Huawei has made this quandary a little less daunting with the launch of their new solution that allows operators an effortless and uninterrupted migration between WiMax and LTE-TDD standards. The SingleRAN solution is made up of a dual mode base band unit (BBU) that works in concert with a WiMAX and LTE TDD dual mode remote radio unit (RRU) and is capable of operating on on 2.3GHz, 2.5GHz and 3.5GHz mainstream Time-Division Duplexing (TDD) frequency bands.
The network solution doesn’t limit mobile broadband connections to those operating on WiMax and LTE. It’s also accessible by those using devices enabled for GPRS and UMTS, thanks to Huawei’s SingleEPC packet core network solution.

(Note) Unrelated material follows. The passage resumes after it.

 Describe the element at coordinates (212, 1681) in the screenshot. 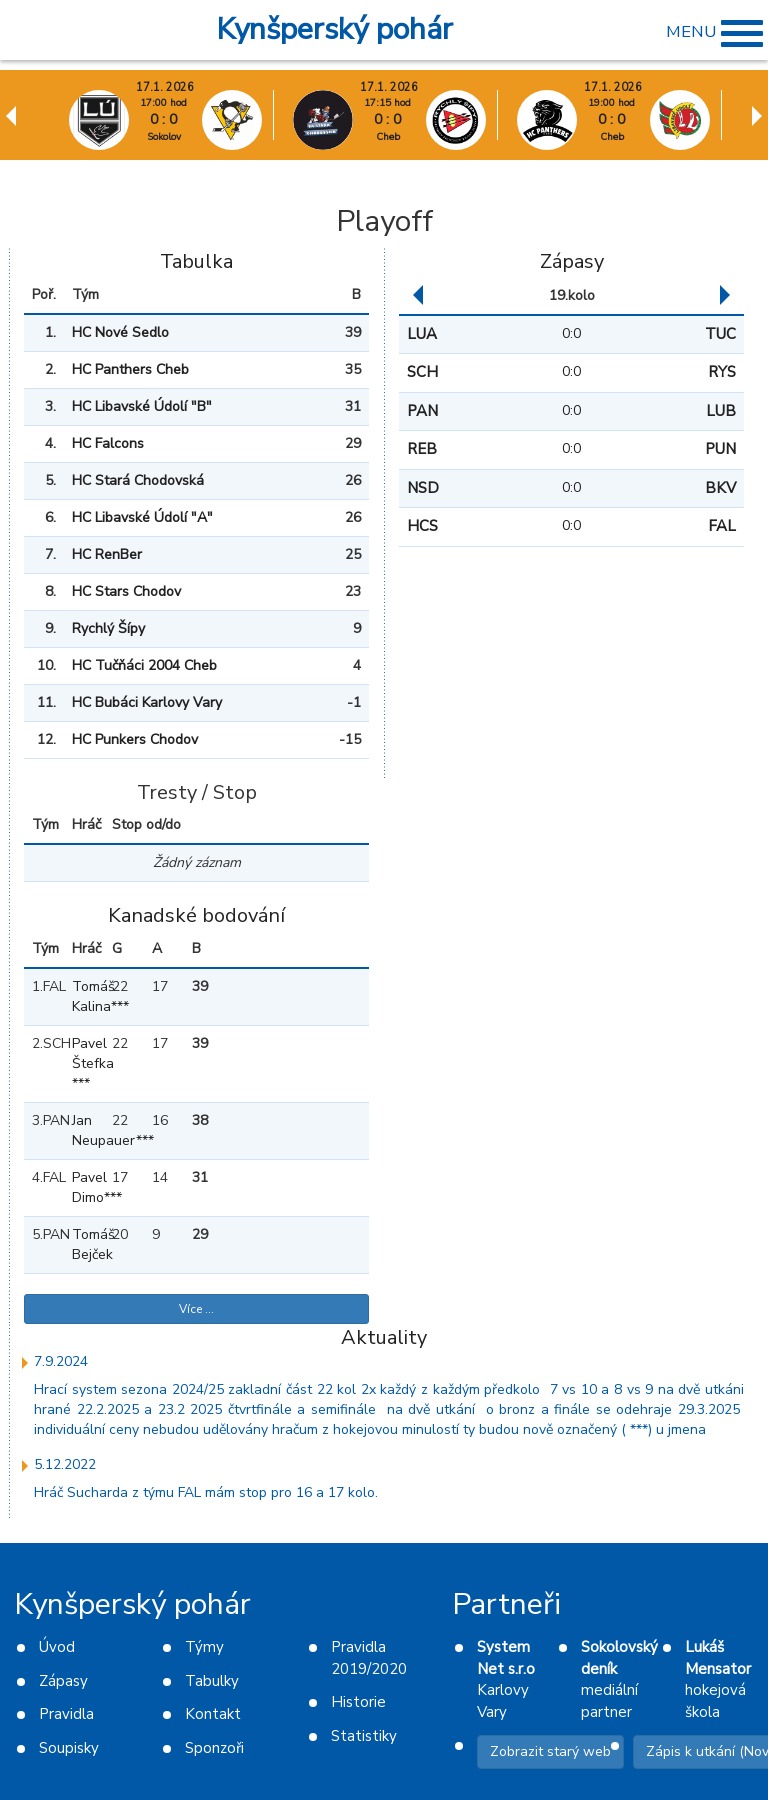

I see `Tabulky` at that location.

Its flexibility is an undeniable strength, possessing the ability to be configured as WiMAX module, a LTE-TDD module, or a WiMAX and LTE-TDD dual mode module with the simple flick of a software upgrade.
Huawei knows a thing or two about deployment of its WiMax solutions, having won 79-plus commercial WiMAX network contracts across the globe. Their LTE-TDD capabilities also displayed admirable performance when spotlighted by China Mobile at the 2010 Shangai World Expo. The combination of such well-performing solutions is a boon to an industry currently trying to provide the fastest connections possible, but still largely experimenting and trying to improve on two less-than-perfect technologies.